Records of interface elements:
begin

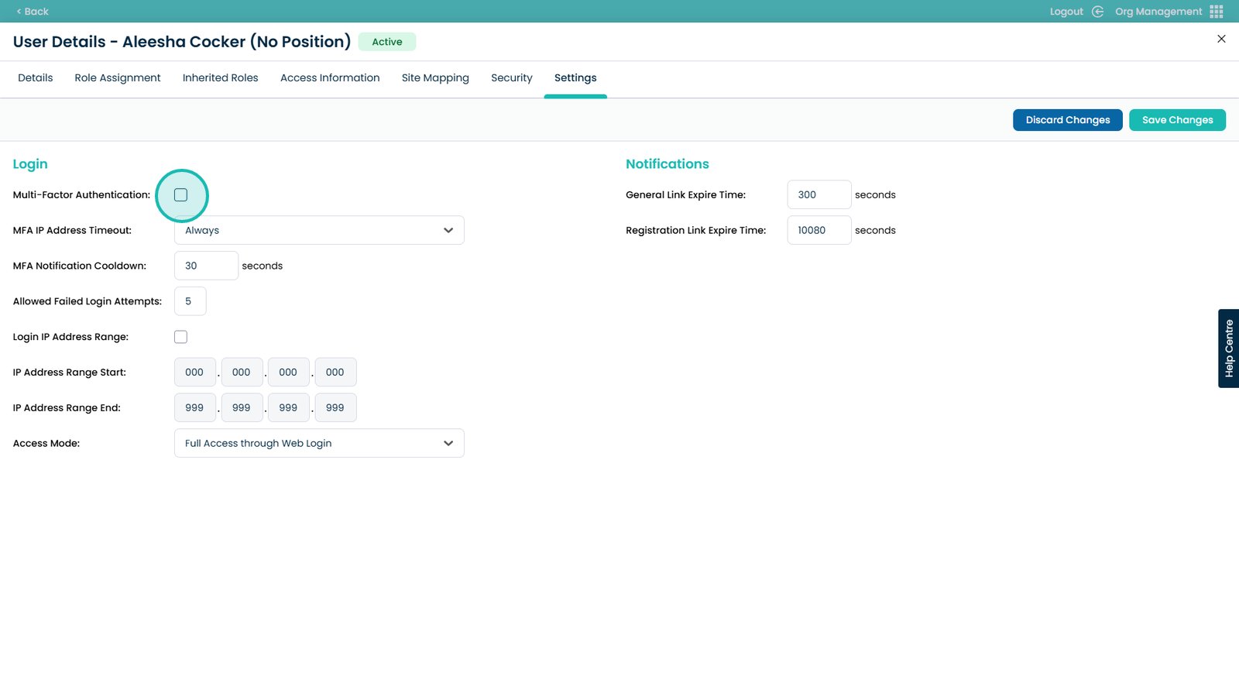The width and height of the screenshot is (1239, 697).
Task: Switch to the Details tab
Action: [36, 78]

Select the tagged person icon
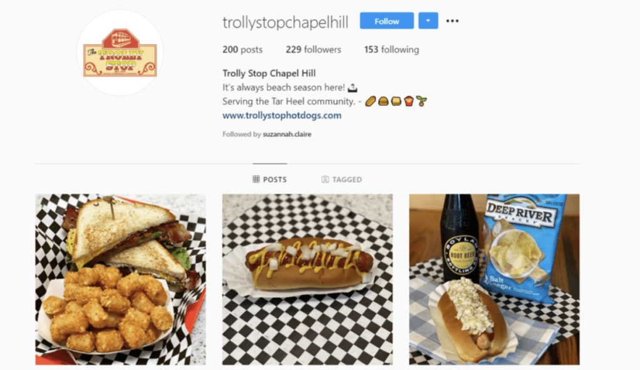325,179
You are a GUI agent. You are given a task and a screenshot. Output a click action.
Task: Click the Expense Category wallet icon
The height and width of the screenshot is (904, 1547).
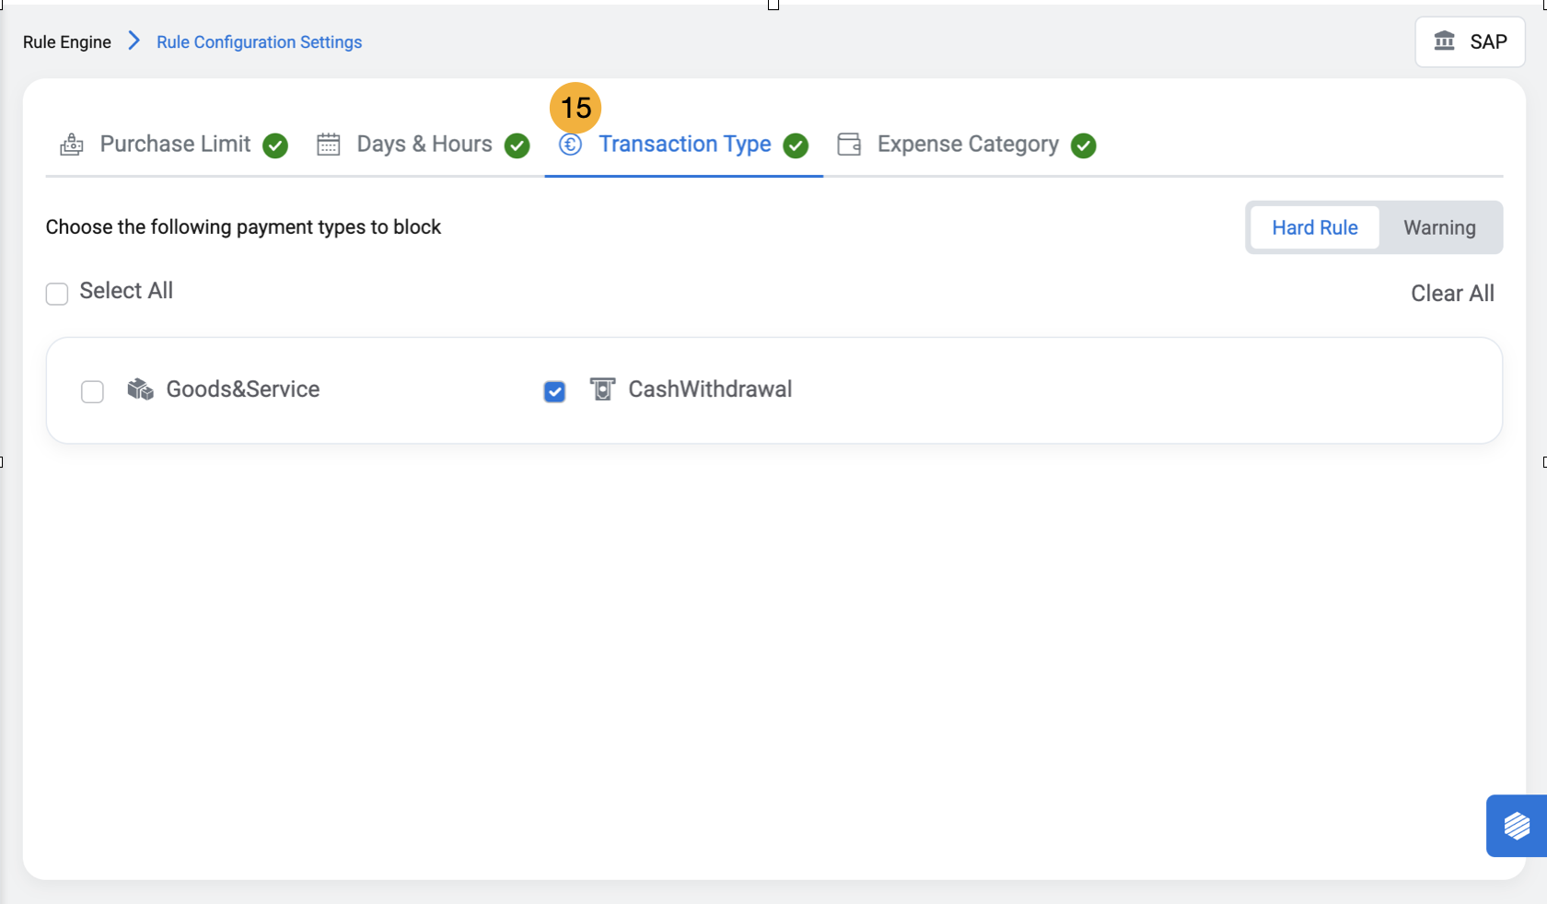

end

CHALLENGE » Could you reproduce all of the data above word for word, leaving out the pictures?

WRITTEN REPLY »
The width and height of the screenshot is (1239, 697).
Task: Switch to the Details tab
Action: [36, 78]

Select the tagged person icon
325,179
You are a GUI agent. You are given a task and a screenshot. Output a click action.
Task: Click the Expense Category wallet icon
The height and width of the screenshot is (904, 1547).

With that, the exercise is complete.